● **Fragmento del texto**:
______
La República llegó
en abril de 1931 de forma pacífica, con celebraciones populares en
la calle y un ambiente festivo donde se combinaban esperanzas
revolucionarias con deseos de reforma y cambio. Apenas cinco años
después, esa República estaba defendiéndose en una guerra civil a la
que le había llevado un golpe de Estado.
La Segunda
República pasó dos años de relativa estabilidad, un segundo bienio
de inestabilidad política y unos meses finales de acoso y derribo.
Tuvo que enfrentarse a fuertes desafíos y amenazas desde arriba y
desde abajo. Su ingente obra de reformas políticas y sociales abrió
un abismo entre varios mundos culturales antagónicos, entre
católicos practicantes y anticlericales convencidos, amos y
trabajadores, Iglesia y Estado, orden y revolución.
______
● **Datos**:
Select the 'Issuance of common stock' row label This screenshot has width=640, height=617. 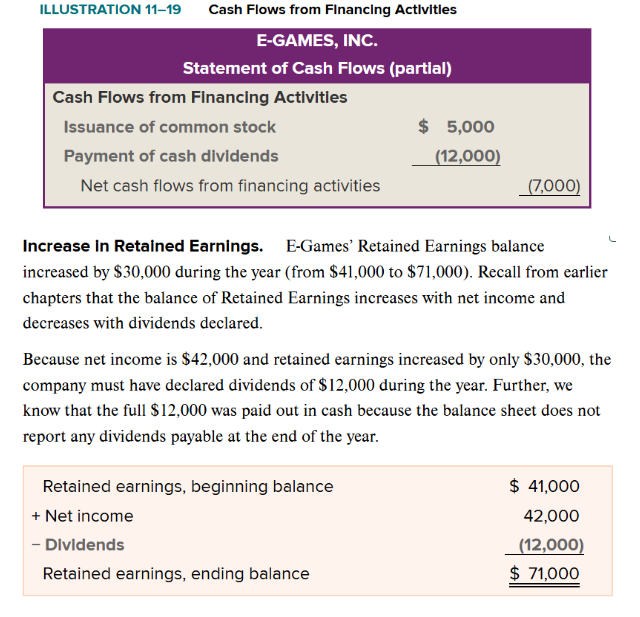(x=169, y=127)
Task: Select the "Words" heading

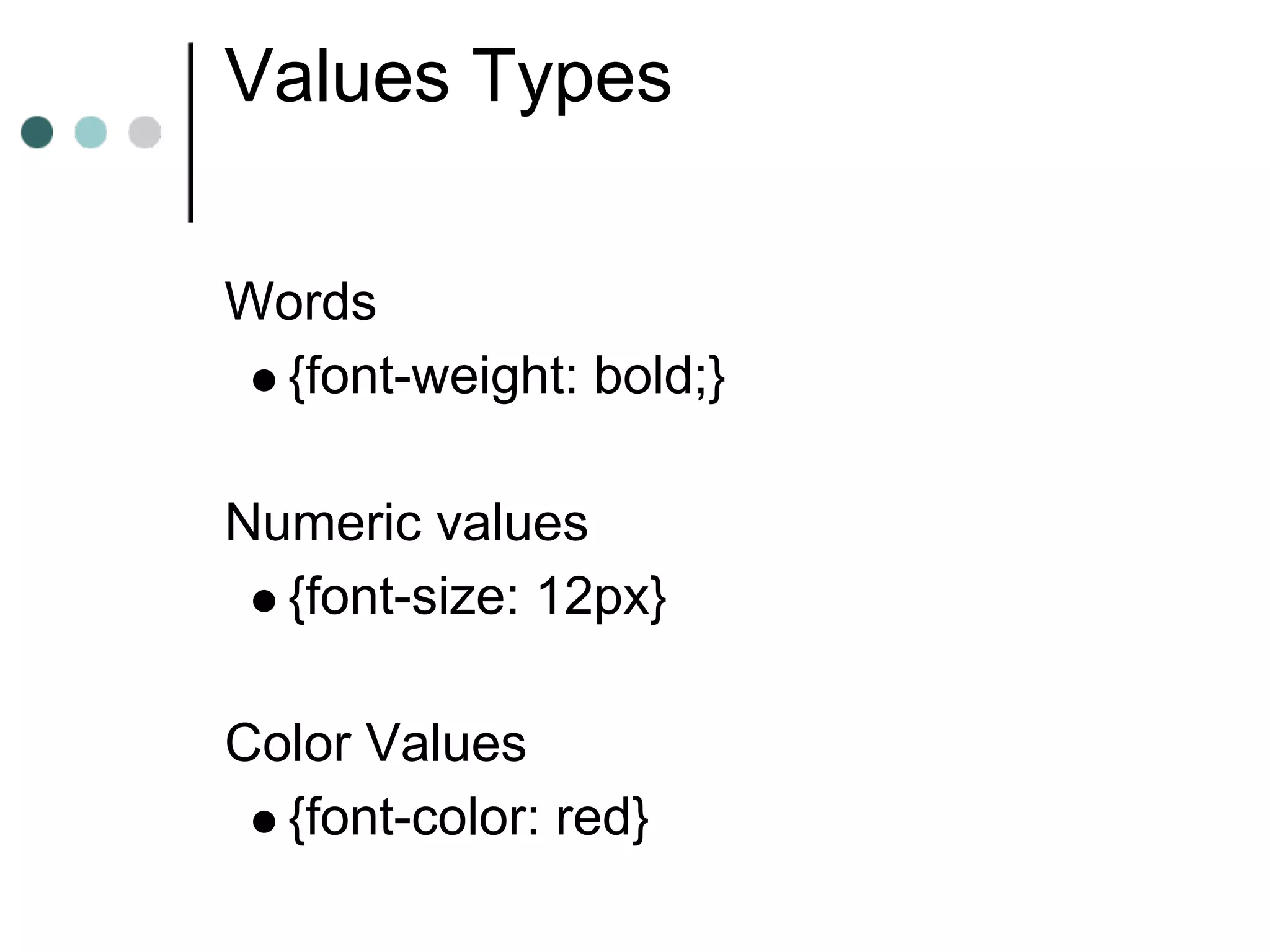Action: pyautogui.click(x=300, y=302)
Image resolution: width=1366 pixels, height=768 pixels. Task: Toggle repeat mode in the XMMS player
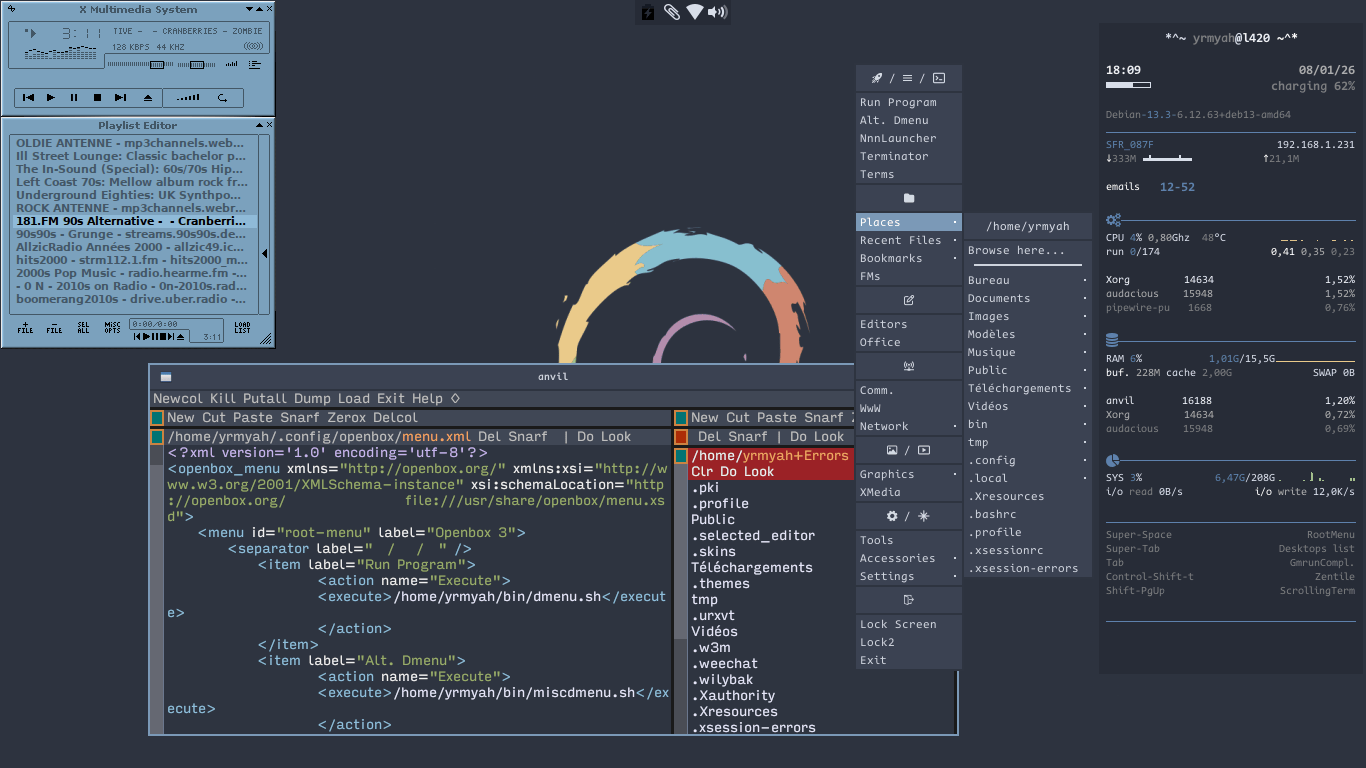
______
● **Objetivo del ejercicio**: Escribe sin ningún cambio el pasaje del texto sobre la Segunda República que va desde "Tuvo que enfrentarse" hasta "orden y revolución.", ambos incluidos.

● **Respuesta al problema**:
Tuvo que enfrentarse a fuertes desafíos y amenazas desde arriba y
desde abajo. Su ingente obra de reformas políticas y sociales abrió
un abismo entre varios mundos culturales antagónicos, entre
católicos practicantes y anticlericales convencidos, amos y
trabajadores, Iglesia y Estado, orden y revolución.